Ontstaan:Zoals Christus geboren is in een stal te Bethlehem, zo is het H. Misoffer ontstaan in de Zaal van het ‘Laatste Avondmaal’ te Jeruzalem.
Wat gebeurde daar eigenlijk?
Jezus nuttigde met zijn leerlingen het Paaslamoffer, dat in de Tempel reeds was geofferd.
Dit was dus Zijn ‘laatste Communie’ in het Oude Verbond.
Daarna heeft Hij met resten daarvan, 'Brood en Wijn,' het Paaslamoffer van het Nieuwe Verbond ingesteld: 'Daags voor Zijn Lijden, nam Hij brood in zijn heilige eerbiedwaardige handen, zijn ogen ten hemel verheffend tot God, Zijn almachtige Vader, dankte en zegende en brak het en gaf het aan zijn leerlingen zeggende: Neemt en eet hiervan allen: "Want dit is Mijn Lichaam.”
Eveneens, na het Avondmaal, nam Hij de Kelk (1) en weer dankend zegende die en gaf hem aan zijn leerlingen zeggend: "Neemt en drinkt daaruit allen: Want dit is de Kelk van mijn Bloed van het Nieuw en Eeuwig Verbond (Geheim van het Geloof), dat voor U en voor velen zal worden vergoten tot vergeving van de zonden.”
Christus was hierin Zelf het Paaslamoffer.
Hij was offeraar en offerande.
Zoals in het Oude Verbond de priesters in de tempel de zorg hadden voor het dagelijkse offer, zo moesten ook in het Nieuwe Verbond de priesters dagelijks het H. Misoffer opdragen.

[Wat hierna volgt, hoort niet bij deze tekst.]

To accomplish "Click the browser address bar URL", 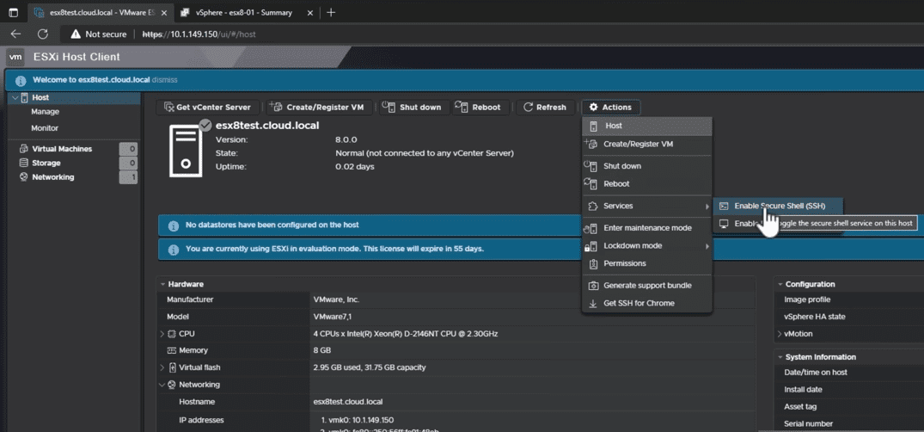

Dit was een goddelijke bevel.

(1) -‘Kelk’ is verbonden met het lijden en offer.
Beker met maaltijd.
Het woord ‘Kelk’ is verbonden met Lijden en Offer, naar het woord van Christus: 'Kunt gij de Kelk drinken die ik drinken zal?' Ook zei Jezus: 'Vader, indien het Uw Wil is, neem dan deze ‘Kelk’ van mij weg…' ( Lucas 22,42).
De ‘kelk’ die Jezus gebruikte bij het Laatste Avondmaal was afkomstig van Melchisedech, koningpriester van Jerusalem.
Deze werd in de Tempel bewaard.
De twee leerlingen die uitgezonden waren om de voorbereidingen te treffen voor het Laatste Avondmaal waren – gezien het belang van deze avond-hoogstwaarschijnlijk Petrus en Jacobus (Marcus 14,13).

Historische ontwikkeling
De Canon, het wezenlijke van het Heilig Misoffer van de klassieke Romeinse Ritus, gaat terug op de Apostelvorst Petrus, de eerste paus.Paus Innocentius I (402-417) heeft van de Romeinse Liturgie gezegd: 'Iedereen weet dat wat door de Apostelvorst Petrus van de Romeinse Kerk is overgeleverd en tot vandaag wordt beschermd en door iedereen moet worden geëerbiedigd.'
Op kleine toevoegingen en veranderingen na van de pausen Gelasius (492-496) en Gregorius I (590-604), heeft de heilige paus Pius V, aansluitend op het Concilie van Trente, het Romeinse Missaal voor de hele Kerk voor altijd verplichtend gesteld.
Hiervoor heeft het Concilie van Trente de volgende motivatie: 'Het is met de menselijke natuur zo gesteld, dat zij niet gemakkelijk zonder de hulp van Boven tot de beschouwing van de goddelijke dingen kan geraken.
Dus heeft de Kerk bepaalde godsdienstige vormen ingevoerd.
Eveneens nam zij godsdienstige handelingen in gebruik, zoals betekenisvolle zegeningen, licht (kaarsen), wierook, gewaden en andere, soortgelijke zaken volgens apostolische ordening en overlevering.
Daardoor moest de verhevenheid van dit grote Offer in het bewustzijn van de gelovigen doordringen en door middel van zichtbare tekenen van godsvrucht en vroomheid worden zij tot beschouwing van de verheven Geheimen, die in dit Offer verborgen liggen, opgeroepen.
'Het "Heilige” moet heilig worden beheerd,' stellen paus en bisschoppen op de 22ste zitting van het Concilie van Trente.

De Celebratierichting:
De klassieke Romeinse Ritus drukt op volmaakte wijze het wezen uit van het Heilige Misoffer: de Presentia Realis, ofwel de Werkelijke Tegenwoordigheid.
Bedoeld is hier de persoonlijke tegenwoordigheid van onze Heer Jezus Christus en de tegenwoordigstelling van Zijn Zoenoffer, het Kruisoffer. Daar de Priester als plaatsvervanger van Jezus Christus het Kruisoffer in de heilige Transsubstantiatie op onbloedige wijze voltrekt, staat hij naar de Hemelse Vader toegekeerd, aan Wie het Offer wordt opgedragen (versus Dominum, ad orientem), dus vóór het Offeraltaar.(2)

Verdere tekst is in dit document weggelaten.